## WHAT TO PRODUCE
Print the line containing "The height and" and every line after it exactly as written, through the end of the records.

[Dataset entries]
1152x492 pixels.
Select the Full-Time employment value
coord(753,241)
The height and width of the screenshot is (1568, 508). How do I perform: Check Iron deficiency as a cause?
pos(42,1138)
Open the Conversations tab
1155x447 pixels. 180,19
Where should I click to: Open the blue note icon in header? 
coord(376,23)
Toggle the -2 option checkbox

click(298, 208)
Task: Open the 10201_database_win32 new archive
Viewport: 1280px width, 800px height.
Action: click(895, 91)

## RESULT BELOW
The height and width of the screenshot is (1568, 508). How do I perform: Check Iron deficiency as a cause?
pos(42,1138)
Open the Conversations tab
1155x447 pixels. 180,19
Where should I click to: Open the blue note icon in header? 
coord(376,23)
Toggle the -2 option checkbox

click(298, 208)
Task: Open the 10201_database_win32 new archive
Viewport: 1280px width, 800px height.
Action: click(895, 91)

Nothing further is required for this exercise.